— begin DATA PROVIDED —
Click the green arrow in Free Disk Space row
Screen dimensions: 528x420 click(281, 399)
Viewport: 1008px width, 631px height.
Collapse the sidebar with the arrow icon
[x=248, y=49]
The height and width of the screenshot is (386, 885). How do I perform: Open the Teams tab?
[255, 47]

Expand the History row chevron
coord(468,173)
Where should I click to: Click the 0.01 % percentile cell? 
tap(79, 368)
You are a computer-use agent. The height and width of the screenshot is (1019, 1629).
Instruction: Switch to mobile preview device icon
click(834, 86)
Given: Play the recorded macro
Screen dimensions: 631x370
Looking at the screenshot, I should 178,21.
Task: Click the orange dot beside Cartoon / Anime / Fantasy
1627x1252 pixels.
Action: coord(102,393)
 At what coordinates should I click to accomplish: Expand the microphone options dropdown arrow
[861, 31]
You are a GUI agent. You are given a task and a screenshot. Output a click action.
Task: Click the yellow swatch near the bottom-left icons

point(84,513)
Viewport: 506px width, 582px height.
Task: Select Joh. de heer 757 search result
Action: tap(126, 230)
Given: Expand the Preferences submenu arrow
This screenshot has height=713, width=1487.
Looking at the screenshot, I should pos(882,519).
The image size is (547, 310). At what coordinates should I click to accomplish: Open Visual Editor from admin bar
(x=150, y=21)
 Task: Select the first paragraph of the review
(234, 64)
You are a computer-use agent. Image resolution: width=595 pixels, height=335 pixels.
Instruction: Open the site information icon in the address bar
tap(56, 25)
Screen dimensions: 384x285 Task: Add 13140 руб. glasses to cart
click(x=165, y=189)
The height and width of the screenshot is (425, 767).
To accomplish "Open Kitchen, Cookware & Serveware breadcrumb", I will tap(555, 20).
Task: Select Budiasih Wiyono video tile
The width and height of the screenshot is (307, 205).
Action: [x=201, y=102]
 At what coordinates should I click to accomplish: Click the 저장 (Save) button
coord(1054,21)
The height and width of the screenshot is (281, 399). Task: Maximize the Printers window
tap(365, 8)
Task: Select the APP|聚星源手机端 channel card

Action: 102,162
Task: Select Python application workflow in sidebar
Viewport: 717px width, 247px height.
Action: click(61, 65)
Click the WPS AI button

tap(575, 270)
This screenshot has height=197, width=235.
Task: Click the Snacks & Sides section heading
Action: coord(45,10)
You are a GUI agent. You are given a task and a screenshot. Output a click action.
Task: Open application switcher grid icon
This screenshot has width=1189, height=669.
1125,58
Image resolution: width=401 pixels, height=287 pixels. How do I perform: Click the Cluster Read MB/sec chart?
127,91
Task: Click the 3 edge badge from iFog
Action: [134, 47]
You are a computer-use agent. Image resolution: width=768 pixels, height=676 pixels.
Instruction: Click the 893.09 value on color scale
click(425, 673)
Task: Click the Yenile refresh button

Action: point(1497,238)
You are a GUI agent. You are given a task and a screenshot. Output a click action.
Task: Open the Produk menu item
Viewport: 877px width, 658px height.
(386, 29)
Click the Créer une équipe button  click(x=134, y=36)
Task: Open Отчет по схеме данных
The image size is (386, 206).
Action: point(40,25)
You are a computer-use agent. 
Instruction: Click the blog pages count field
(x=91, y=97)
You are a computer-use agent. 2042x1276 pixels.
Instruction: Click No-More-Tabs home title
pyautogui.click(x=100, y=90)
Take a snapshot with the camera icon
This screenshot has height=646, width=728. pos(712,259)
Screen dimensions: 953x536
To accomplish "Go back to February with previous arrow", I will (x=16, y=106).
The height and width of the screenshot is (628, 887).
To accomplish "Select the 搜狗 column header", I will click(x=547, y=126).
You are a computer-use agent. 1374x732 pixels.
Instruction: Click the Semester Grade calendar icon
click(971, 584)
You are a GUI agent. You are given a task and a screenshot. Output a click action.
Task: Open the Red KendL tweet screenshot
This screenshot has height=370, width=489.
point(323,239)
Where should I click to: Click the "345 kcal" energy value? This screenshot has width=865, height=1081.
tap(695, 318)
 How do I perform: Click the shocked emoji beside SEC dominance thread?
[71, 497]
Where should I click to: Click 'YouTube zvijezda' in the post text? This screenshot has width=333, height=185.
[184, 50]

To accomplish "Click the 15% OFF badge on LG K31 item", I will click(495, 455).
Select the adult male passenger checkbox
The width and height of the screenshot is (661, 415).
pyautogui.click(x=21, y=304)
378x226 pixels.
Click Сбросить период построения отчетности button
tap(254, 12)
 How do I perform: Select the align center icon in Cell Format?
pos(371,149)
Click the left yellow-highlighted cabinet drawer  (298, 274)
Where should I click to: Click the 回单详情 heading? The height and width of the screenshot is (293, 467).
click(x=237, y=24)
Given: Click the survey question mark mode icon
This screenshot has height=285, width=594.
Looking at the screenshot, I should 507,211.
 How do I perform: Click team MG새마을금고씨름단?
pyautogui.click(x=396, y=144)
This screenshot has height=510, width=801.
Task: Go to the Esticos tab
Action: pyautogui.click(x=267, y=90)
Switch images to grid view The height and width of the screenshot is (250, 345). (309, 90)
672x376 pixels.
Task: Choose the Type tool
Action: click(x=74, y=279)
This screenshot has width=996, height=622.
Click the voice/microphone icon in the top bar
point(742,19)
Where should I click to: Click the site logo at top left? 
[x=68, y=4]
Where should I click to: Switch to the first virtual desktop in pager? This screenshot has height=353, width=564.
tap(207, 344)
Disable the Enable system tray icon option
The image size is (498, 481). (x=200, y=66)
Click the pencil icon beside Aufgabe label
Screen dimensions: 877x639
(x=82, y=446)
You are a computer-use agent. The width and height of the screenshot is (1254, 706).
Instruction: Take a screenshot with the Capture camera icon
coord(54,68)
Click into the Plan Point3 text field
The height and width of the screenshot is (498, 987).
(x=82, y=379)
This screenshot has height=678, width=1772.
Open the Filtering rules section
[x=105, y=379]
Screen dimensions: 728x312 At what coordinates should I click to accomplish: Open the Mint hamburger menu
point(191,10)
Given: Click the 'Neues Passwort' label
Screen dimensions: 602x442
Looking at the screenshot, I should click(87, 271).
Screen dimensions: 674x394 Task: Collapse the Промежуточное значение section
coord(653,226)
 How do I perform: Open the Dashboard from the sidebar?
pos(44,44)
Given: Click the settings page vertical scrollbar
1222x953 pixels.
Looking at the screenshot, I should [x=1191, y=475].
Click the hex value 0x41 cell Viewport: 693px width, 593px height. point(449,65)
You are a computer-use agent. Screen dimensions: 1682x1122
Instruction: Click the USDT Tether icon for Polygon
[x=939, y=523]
— end DATA PROVIDED —
• _DESCRIPTION OF THE TASK_
Show every line above that contains the word "yellow", copying each one in full. Case counts.

• _FINISHED TASK_
Task: Click the yellow swatch near the bottom-left icons
Click the left yellow-highlighted cabinet drawer  (298, 274)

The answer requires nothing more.